--- What is expected ---
Your answer must hold only the lines below from the line containing "You are a computer-use agent. 2464x1512" through the line containing "You are a computer-use agent. Viewport: 1680px", each reproduced exactly.

(Data to use Opens)

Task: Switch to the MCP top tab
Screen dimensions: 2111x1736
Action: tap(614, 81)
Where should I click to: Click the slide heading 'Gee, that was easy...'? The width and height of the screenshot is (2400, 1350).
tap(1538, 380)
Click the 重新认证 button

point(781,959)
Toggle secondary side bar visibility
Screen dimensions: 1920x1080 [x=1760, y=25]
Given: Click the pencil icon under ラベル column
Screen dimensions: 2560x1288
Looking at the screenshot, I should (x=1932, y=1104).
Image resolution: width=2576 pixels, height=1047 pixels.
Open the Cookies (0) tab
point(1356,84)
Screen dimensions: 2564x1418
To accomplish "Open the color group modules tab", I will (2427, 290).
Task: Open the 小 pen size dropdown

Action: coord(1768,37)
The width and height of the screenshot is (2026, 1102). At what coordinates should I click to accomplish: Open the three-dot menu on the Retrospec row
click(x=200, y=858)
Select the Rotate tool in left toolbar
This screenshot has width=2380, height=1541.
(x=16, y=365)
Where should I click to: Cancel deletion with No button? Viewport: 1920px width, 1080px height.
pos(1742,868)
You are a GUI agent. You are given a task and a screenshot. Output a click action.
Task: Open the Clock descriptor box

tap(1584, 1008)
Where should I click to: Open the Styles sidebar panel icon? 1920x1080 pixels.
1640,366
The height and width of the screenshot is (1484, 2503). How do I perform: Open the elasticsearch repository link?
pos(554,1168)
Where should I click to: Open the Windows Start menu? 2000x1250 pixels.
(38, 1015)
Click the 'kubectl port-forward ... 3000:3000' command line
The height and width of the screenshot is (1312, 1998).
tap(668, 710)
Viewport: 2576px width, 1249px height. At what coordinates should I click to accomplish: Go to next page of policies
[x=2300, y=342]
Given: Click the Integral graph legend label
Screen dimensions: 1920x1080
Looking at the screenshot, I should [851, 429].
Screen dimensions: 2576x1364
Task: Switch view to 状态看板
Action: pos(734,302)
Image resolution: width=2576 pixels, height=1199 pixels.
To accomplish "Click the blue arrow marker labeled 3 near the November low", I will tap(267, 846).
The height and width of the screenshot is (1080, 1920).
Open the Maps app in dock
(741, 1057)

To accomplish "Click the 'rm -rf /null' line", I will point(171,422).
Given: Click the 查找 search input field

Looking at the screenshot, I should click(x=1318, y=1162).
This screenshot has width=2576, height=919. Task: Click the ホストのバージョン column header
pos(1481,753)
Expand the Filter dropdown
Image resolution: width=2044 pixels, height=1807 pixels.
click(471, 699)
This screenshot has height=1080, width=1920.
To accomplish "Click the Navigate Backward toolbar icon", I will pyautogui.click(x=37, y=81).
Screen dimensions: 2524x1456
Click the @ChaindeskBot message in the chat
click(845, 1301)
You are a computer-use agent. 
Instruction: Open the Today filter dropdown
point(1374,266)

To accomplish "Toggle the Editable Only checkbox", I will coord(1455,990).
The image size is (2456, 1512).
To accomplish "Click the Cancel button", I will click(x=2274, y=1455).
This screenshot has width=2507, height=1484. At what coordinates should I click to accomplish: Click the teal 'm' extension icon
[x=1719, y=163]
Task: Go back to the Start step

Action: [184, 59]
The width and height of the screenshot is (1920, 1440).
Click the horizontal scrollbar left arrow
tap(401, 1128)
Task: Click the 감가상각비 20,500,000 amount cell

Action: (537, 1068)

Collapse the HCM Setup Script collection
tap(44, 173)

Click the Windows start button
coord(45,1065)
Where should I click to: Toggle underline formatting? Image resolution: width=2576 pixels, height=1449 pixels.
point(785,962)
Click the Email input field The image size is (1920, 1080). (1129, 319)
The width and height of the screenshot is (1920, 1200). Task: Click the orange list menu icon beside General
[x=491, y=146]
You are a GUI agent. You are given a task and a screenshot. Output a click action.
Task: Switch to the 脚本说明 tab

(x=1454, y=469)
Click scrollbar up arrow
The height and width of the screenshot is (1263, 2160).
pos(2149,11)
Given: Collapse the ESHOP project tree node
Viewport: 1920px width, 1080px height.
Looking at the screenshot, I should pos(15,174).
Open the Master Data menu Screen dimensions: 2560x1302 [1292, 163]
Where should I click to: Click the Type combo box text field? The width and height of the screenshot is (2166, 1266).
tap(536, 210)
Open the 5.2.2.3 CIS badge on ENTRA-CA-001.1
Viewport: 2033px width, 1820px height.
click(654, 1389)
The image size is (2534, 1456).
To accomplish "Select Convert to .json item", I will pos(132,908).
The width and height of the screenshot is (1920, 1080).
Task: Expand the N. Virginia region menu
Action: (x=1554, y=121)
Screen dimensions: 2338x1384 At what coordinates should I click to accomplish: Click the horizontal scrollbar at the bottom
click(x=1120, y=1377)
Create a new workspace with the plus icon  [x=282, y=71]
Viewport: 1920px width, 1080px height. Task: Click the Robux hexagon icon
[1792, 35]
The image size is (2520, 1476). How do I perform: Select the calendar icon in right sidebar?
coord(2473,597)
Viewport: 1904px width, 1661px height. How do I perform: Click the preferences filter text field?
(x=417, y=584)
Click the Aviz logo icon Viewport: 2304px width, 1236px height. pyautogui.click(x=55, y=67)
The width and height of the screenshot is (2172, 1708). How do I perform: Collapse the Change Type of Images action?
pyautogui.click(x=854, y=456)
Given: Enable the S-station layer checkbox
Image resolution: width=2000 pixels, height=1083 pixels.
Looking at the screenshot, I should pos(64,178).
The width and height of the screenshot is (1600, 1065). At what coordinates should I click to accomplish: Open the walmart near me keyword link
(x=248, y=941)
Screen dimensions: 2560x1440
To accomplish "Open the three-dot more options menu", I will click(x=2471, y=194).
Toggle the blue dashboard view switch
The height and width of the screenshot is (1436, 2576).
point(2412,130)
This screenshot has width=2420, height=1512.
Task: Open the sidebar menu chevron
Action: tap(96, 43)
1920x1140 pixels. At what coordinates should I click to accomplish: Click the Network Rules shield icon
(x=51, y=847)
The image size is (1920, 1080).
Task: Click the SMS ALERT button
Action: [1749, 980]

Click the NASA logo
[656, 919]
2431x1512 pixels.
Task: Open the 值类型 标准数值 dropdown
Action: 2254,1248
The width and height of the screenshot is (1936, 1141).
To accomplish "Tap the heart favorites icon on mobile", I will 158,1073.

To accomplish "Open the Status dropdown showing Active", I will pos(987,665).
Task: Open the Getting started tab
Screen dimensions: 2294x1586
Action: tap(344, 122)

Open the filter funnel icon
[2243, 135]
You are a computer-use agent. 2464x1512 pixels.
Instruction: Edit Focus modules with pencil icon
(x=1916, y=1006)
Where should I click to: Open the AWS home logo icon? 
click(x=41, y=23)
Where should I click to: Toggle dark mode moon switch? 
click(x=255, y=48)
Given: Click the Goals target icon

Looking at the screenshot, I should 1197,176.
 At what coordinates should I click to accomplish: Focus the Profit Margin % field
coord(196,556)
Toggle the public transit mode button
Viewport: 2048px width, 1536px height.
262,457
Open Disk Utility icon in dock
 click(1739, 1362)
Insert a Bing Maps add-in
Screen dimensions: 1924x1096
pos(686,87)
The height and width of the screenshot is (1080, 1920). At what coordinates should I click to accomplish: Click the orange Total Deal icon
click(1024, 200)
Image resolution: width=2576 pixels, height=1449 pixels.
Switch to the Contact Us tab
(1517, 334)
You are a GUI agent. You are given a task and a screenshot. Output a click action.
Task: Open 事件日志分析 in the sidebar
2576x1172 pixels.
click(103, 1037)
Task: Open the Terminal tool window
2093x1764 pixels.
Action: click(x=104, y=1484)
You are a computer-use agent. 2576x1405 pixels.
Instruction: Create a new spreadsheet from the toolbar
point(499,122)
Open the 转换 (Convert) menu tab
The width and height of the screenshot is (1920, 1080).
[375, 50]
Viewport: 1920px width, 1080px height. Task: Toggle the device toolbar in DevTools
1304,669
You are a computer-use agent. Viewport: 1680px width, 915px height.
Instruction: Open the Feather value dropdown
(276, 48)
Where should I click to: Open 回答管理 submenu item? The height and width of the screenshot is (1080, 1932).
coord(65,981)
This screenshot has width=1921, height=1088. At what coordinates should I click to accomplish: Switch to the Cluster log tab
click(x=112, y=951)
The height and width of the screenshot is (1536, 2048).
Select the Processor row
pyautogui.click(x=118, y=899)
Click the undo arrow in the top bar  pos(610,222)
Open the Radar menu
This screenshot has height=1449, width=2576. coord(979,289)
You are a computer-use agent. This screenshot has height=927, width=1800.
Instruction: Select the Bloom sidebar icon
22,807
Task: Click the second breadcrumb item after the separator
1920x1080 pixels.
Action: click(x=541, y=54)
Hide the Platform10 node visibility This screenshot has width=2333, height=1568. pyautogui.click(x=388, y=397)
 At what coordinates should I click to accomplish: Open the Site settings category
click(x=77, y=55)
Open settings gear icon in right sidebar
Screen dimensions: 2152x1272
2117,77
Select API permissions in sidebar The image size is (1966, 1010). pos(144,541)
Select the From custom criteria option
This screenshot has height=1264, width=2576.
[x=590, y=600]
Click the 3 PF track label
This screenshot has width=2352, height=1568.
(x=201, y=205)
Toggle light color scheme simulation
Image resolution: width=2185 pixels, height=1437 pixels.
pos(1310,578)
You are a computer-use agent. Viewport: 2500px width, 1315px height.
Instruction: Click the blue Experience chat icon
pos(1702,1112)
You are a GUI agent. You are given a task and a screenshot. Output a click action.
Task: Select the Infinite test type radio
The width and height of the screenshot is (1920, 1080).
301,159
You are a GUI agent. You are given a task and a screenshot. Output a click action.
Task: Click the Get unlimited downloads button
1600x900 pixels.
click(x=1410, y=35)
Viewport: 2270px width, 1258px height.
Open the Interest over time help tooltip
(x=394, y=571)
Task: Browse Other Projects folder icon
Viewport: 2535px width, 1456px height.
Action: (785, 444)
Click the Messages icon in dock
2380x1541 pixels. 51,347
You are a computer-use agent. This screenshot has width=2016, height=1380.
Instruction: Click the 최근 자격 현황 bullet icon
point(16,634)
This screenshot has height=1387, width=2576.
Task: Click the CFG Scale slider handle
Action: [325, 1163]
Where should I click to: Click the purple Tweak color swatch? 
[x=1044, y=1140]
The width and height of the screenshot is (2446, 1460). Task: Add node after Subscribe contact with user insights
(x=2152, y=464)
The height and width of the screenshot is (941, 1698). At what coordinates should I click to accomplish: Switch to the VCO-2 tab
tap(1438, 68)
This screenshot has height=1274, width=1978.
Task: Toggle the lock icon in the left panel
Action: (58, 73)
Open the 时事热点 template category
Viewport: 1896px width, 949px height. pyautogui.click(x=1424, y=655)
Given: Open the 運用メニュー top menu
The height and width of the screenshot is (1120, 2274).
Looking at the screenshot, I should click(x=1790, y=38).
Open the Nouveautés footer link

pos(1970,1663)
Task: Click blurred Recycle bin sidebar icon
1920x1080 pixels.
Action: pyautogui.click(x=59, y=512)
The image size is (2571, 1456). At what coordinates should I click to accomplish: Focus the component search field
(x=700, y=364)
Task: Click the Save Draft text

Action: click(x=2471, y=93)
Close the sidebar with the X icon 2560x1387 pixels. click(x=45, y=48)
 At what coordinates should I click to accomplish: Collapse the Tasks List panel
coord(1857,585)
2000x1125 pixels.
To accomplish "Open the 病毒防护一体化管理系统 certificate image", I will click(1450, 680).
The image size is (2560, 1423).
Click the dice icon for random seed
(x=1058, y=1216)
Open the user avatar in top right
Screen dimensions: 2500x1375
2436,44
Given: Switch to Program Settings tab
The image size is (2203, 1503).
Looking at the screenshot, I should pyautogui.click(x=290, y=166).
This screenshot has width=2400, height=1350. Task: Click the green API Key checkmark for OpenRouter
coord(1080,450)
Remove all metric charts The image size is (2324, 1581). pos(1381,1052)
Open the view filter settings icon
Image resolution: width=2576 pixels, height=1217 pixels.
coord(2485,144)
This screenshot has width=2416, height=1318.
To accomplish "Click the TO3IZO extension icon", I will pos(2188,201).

(Data to use Closes)

--- Task response ---
You are a computer-use agent. 2464x1512 pixels.
Instruction: Edit Focus modules with pencil icon
(x=1916, y=1006)
Where should I click to: Open the AWS home logo icon? 
click(x=41, y=23)
Where should I click to: Toggle dark mode moon switch? 
click(x=255, y=48)
Given: Click the Goals target icon

Looking at the screenshot, I should 1197,176.
 At what coordinates should I click to accomplish: Focus the Profit Margin % field
coord(196,556)
Toggle the public transit mode button
Viewport: 2048px width, 1536px height.
262,457
Open Disk Utility icon in dock
 click(1739, 1362)
Insert a Bing Maps add-in
Screen dimensions: 1924x1096
pos(686,87)
The height and width of the screenshot is (1080, 1920). At what coordinates should I click to accomplish: Click the orange Total Deal icon
click(1024, 200)
Image resolution: width=2576 pixels, height=1449 pixels.
Switch to the Contact Us tab
(1517, 334)
You are a GUI agent. You are given a task and a screenshot. Output a click action.
Task: Open 事件日志分析 in the sidebar
2576x1172 pixels.
click(103, 1037)
Task: Open the Terminal tool window
2093x1764 pixels.
Action: click(x=104, y=1484)
You are a computer-use agent. 2576x1405 pixels.
Instruction: Create a new spreadsheet from the toolbar
point(499,122)
Open the 转换 (Convert) menu tab
The width and height of the screenshot is (1920, 1080).
[375, 50]
Viewport: 1920px width, 1080px height. Task: Toggle the device toolbar in DevTools
1304,669
You are a computer-use agent. Viewport: 1680px width, 915px height.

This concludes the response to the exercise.